Its base was almost on a level with his eyes, at perhaps a hundred feet; and for one brief moment it seemed to swell and tower, writhing its corpse-withered arms. His eyes stayed fixed upon it as he slowly got up and walked toward it without volition, as if it were the only thing possible to do. The thing shrunk as he approached it, no longer towering over him twice his size as it had seemed to do wherever he had seen it before. Finally he stood within arm’s length; and now it was only a piece of weather-silvered wood in a tormented shape, a foot and a half shorter than himself.

An elongated knot at the top no longer looked like a distorted head, but only a symbol representing the hideous thing he had imagined there. He lashed out and struck it, hard, with the heel of his right hand. The long-rotted roots broke beneath the surface of the soil; and a twisted old stump tottered, splashed in the creek, and went spinning away.

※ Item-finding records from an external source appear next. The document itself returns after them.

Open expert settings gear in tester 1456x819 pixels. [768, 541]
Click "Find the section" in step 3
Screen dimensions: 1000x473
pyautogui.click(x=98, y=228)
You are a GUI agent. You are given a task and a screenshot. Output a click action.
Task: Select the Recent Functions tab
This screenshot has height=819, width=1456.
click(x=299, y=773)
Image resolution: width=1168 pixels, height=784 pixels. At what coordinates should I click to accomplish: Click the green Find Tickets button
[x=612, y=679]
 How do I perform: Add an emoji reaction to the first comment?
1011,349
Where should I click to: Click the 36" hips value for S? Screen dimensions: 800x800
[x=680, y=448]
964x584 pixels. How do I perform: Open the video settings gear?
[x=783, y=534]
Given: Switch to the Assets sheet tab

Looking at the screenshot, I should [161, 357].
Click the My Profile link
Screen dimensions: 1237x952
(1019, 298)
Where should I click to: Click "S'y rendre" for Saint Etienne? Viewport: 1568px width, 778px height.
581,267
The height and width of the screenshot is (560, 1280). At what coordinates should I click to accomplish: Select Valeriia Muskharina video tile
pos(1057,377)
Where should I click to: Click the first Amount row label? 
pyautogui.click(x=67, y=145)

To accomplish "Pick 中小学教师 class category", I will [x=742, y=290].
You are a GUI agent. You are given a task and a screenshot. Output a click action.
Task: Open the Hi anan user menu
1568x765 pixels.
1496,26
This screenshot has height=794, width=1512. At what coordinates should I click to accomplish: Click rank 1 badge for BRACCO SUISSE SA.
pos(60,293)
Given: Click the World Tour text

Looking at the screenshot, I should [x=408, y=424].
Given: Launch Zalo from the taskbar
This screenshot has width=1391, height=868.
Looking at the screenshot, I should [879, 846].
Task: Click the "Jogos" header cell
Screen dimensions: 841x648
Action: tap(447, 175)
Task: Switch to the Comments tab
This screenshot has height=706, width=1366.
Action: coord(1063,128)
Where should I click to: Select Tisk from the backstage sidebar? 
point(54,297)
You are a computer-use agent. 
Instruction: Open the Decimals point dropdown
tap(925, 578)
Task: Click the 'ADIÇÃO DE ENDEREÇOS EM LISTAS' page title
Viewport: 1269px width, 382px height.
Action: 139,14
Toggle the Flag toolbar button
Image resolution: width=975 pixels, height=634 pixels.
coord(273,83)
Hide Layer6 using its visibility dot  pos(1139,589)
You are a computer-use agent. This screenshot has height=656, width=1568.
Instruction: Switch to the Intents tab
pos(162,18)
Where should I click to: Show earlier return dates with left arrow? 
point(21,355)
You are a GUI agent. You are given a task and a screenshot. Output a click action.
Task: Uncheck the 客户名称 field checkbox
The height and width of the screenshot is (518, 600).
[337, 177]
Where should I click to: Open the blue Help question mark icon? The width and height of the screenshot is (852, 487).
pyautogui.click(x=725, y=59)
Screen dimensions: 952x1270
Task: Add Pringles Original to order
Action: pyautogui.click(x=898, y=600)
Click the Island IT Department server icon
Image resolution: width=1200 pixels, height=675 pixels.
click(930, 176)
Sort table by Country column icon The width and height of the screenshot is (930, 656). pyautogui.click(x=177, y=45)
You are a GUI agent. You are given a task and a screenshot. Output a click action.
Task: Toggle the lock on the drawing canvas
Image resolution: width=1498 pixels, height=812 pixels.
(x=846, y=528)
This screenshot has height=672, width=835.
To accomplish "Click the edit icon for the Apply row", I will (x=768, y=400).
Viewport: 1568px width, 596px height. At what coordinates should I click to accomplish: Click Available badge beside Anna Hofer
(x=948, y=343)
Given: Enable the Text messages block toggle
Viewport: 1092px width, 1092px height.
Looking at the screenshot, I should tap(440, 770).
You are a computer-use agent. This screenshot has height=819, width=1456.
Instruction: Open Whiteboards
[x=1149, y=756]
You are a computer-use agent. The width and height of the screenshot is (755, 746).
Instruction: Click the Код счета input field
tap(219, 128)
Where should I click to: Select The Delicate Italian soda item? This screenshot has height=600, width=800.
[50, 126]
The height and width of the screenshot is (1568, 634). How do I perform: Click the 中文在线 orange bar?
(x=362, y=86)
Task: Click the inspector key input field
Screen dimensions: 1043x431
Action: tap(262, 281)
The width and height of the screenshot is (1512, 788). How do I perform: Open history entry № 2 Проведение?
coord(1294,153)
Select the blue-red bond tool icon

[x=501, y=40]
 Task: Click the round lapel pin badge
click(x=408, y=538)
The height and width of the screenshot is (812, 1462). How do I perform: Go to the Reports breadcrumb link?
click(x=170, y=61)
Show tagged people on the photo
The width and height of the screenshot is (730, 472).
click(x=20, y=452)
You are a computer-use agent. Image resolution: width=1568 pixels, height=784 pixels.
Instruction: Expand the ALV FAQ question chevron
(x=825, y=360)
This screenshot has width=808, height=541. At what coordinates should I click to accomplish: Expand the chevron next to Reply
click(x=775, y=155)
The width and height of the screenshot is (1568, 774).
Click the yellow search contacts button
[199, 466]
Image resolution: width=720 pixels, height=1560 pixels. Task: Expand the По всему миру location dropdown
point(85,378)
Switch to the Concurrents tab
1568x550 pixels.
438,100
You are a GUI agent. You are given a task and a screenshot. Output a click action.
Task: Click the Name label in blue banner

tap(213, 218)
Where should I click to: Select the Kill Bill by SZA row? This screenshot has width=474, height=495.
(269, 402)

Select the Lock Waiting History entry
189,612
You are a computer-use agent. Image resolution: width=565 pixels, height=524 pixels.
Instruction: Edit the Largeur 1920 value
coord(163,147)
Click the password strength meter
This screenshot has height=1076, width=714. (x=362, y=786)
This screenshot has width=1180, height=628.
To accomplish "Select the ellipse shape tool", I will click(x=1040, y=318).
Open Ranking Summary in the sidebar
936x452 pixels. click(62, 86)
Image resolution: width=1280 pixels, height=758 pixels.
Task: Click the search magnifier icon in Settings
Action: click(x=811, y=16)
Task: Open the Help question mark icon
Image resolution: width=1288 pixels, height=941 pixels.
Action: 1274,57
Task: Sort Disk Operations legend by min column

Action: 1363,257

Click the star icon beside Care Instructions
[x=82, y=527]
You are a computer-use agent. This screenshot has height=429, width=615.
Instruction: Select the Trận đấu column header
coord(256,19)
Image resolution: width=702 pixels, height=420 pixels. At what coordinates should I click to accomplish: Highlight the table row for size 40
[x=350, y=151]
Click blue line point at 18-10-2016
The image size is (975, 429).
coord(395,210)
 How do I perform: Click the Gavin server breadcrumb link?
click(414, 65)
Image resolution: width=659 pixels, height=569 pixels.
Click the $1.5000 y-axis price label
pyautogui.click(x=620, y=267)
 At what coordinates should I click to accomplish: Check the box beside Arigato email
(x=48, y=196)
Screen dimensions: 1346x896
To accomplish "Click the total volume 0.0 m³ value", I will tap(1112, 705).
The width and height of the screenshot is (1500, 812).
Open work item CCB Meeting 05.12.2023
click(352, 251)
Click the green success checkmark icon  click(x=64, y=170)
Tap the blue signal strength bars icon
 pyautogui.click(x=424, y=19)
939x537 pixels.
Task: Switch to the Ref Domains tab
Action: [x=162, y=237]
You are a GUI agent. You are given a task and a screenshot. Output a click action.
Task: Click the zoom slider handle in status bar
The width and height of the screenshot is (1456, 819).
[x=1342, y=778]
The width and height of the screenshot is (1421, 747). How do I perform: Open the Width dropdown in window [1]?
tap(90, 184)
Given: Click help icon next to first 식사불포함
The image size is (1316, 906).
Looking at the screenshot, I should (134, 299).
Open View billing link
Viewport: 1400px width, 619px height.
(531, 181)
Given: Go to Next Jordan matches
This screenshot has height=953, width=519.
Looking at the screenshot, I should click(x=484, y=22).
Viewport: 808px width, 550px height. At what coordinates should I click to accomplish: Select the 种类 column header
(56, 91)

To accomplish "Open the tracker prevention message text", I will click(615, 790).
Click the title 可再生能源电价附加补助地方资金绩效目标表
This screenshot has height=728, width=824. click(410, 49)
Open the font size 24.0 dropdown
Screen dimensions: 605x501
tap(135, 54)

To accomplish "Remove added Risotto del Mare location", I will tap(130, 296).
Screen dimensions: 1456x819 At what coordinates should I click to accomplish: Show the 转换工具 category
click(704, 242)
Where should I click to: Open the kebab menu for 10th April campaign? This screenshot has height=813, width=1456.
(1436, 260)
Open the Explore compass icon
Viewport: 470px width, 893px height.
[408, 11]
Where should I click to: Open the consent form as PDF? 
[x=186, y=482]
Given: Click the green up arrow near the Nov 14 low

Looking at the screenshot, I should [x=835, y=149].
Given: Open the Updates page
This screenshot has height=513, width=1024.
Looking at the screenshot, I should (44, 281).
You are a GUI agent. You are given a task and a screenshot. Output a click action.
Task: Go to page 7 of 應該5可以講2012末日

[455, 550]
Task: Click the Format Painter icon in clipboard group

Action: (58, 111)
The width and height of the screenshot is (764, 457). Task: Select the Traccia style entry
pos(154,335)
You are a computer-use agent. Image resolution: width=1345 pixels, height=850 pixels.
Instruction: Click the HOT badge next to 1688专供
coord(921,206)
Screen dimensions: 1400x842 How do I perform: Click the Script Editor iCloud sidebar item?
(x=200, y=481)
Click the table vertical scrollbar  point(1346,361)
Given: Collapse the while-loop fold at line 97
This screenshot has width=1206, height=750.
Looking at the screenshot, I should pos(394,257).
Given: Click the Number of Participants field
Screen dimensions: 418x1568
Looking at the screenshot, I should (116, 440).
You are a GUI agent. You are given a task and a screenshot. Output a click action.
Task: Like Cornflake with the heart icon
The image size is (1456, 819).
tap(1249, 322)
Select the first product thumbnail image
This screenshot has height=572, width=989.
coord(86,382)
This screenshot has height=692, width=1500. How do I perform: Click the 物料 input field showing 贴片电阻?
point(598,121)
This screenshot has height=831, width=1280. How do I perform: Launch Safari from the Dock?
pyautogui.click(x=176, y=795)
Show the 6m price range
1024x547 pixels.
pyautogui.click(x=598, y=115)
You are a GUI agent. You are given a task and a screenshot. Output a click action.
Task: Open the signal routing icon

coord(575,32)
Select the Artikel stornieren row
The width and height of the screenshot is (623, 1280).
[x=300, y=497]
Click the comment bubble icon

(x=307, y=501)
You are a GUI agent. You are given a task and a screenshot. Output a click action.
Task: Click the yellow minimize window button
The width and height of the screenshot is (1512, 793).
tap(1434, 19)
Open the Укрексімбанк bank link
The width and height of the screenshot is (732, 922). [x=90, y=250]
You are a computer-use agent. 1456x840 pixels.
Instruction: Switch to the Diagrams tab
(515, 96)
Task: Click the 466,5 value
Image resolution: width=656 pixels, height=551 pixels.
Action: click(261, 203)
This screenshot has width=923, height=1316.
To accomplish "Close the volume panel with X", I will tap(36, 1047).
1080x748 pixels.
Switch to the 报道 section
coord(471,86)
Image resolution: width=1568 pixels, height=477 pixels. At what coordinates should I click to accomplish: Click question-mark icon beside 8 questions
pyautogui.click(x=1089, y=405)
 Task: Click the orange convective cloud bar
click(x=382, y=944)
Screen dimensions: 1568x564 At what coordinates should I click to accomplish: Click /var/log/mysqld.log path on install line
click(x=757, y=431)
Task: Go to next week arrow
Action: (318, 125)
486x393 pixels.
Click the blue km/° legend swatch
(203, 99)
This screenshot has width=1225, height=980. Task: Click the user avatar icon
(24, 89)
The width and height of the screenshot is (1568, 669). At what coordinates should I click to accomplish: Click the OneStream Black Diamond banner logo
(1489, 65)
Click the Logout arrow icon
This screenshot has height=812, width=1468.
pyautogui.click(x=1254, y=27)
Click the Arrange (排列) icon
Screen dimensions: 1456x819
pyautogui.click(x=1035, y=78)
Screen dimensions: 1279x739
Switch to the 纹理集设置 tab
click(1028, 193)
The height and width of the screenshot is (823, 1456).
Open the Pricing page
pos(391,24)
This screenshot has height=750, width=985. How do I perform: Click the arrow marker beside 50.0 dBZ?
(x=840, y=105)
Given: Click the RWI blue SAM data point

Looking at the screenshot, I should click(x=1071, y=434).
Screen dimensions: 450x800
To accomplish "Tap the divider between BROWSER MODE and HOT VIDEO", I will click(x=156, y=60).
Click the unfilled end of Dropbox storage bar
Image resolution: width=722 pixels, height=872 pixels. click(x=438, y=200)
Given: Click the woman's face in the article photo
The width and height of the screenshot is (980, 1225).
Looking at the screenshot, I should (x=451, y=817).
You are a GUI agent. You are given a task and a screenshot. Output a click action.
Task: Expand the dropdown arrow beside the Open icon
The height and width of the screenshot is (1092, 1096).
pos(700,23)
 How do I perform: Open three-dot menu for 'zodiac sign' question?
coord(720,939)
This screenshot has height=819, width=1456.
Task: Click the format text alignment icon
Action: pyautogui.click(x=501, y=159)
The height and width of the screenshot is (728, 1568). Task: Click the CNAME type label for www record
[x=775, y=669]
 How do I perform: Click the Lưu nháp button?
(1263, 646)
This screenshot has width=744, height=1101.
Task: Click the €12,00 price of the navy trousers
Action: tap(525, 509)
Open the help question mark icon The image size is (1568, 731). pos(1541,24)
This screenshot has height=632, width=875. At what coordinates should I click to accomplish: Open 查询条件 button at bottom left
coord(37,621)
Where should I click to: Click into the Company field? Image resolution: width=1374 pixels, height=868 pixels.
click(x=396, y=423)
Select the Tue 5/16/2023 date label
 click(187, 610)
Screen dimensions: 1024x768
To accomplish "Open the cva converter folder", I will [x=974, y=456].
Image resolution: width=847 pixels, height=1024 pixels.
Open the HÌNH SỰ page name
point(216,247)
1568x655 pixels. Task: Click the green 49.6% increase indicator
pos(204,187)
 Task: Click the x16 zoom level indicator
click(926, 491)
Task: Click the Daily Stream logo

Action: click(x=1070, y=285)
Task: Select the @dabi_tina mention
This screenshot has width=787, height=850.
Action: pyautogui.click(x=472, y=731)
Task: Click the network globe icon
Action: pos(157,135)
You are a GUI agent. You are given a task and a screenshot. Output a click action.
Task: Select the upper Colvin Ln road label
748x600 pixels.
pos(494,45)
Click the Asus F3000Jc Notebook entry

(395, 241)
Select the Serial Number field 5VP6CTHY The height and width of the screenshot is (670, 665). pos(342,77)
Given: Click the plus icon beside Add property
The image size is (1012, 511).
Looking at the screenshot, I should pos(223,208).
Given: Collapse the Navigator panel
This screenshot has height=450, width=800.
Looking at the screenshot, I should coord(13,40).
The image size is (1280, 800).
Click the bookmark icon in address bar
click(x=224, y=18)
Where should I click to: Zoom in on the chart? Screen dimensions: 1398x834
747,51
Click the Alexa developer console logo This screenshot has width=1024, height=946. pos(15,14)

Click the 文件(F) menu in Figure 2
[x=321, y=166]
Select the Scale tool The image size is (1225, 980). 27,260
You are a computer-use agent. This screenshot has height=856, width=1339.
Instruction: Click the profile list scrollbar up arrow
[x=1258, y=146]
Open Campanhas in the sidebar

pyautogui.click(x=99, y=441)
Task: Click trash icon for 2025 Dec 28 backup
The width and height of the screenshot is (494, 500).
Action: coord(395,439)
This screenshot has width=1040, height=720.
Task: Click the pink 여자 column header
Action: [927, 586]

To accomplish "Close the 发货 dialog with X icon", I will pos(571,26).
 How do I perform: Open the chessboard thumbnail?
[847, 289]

Mart shuddered, shaking himself back together; and he spoke aloud. “I’ll be a son-of-a-bitch,” he said; and rejoined Amos. If he still looked shaken up, Amos pretended not to notice as they mounted up.

Chapter Twenty-two

Martin Pauley was taken by another fit of shyness as they approached the Mathison ranch. He was a plainsman now, a good hunter, and a first-class Indian scout. But the saddle in which he lived had polished nothing about him but the seat of his leather pants.

“I tried to leave you back,” Amos reminded him. “A couple of burr-matted, sore-backed critters we be. You got a lingo on you like a Caddo whiskey runner. You know that, don’t you?”

Mart said he knew it.

“Our people never did have much shine,” Amps said. “Salt of the earth, mind you; no better anywhere. But no book learning, like is born right into them Mathisons. To us, grammar is nothing but grampaw’s wife.”